◆ About this task ◆
Copying starts at the line containing "Image resolution: width=782" and stops after the last line of the records; each line is repeated exactly, and pictures are skipped.

[Collected data entries]
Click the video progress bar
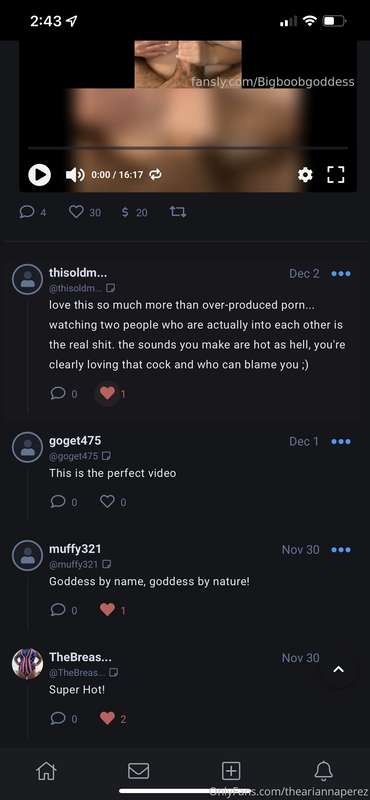Screen dimensions: 370x800 pos(188,148)
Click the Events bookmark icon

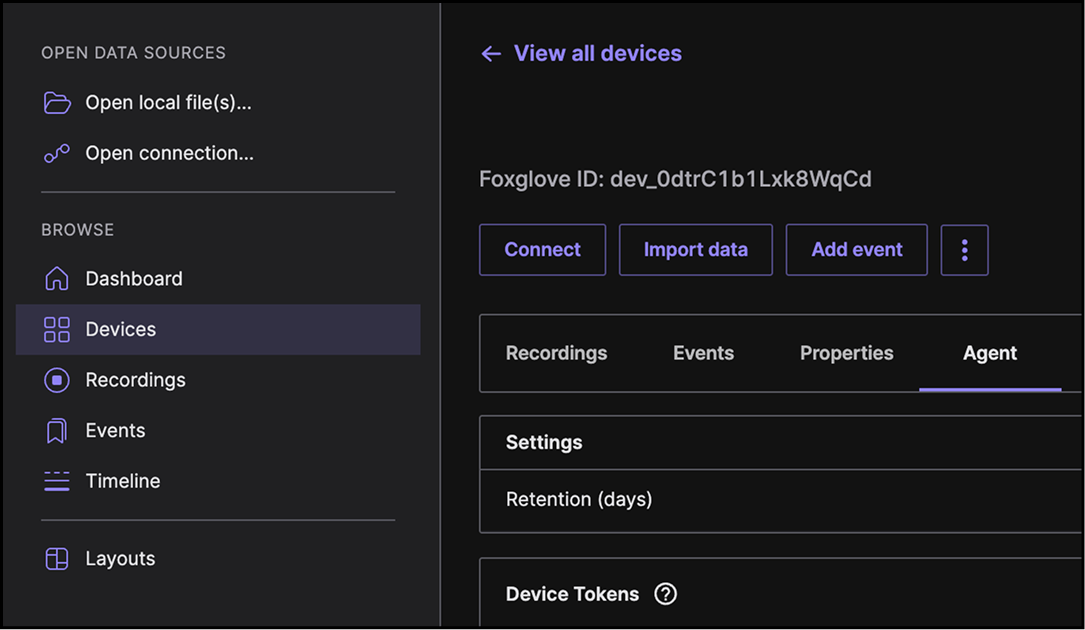(57, 431)
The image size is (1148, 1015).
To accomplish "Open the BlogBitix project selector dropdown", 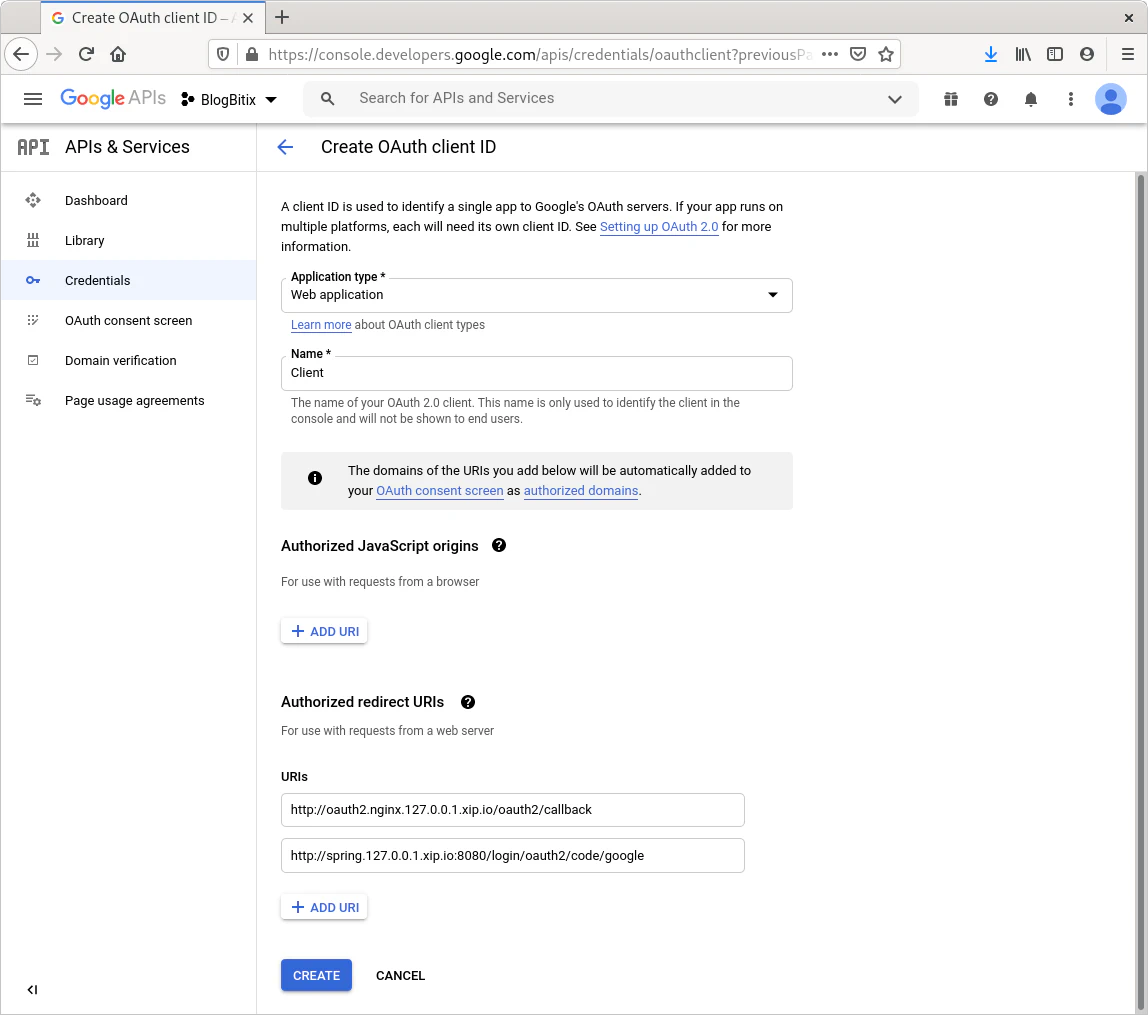I will point(229,99).
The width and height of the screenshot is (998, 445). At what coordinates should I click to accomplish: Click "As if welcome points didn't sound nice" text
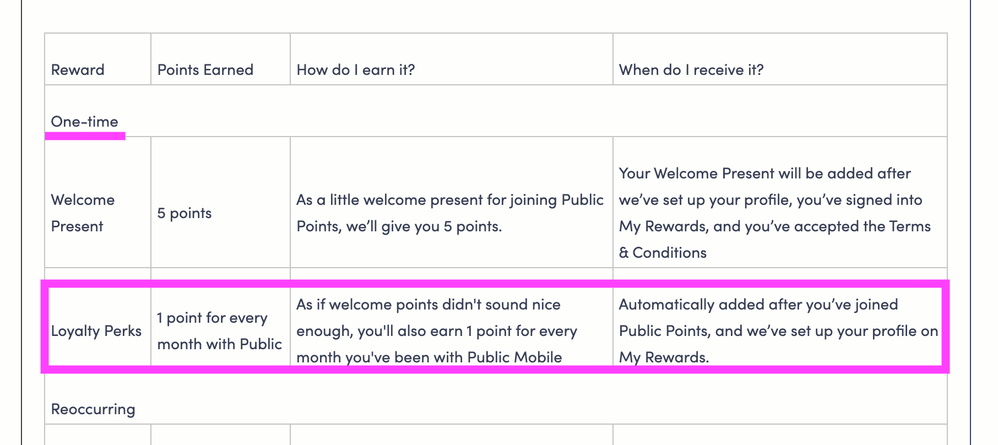(x=428, y=304)
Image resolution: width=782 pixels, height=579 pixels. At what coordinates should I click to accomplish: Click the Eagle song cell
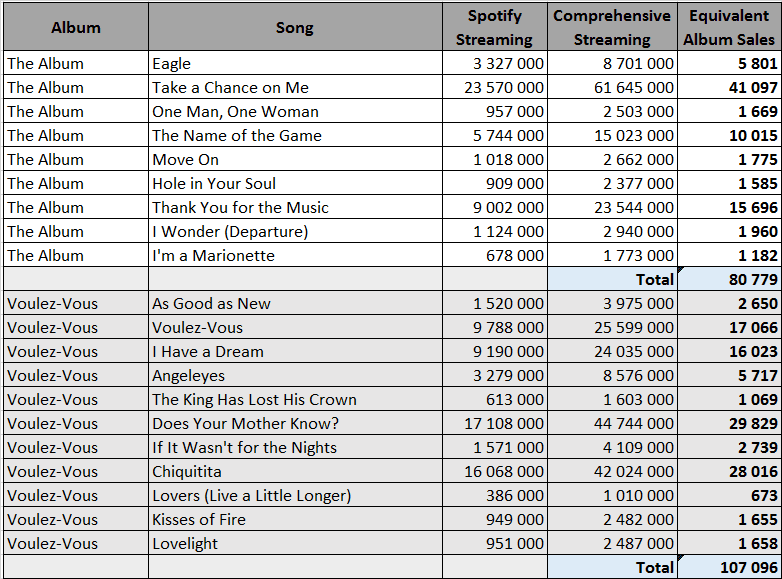pyautogui.click(x=295, y=63)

◆ Written answer ◆
Image resolution: width=782 pixels, height=579 pixels. At what coordinates should I click to accomplish: Click the Eagle song cell
pyautogui.click(x=295, y=63)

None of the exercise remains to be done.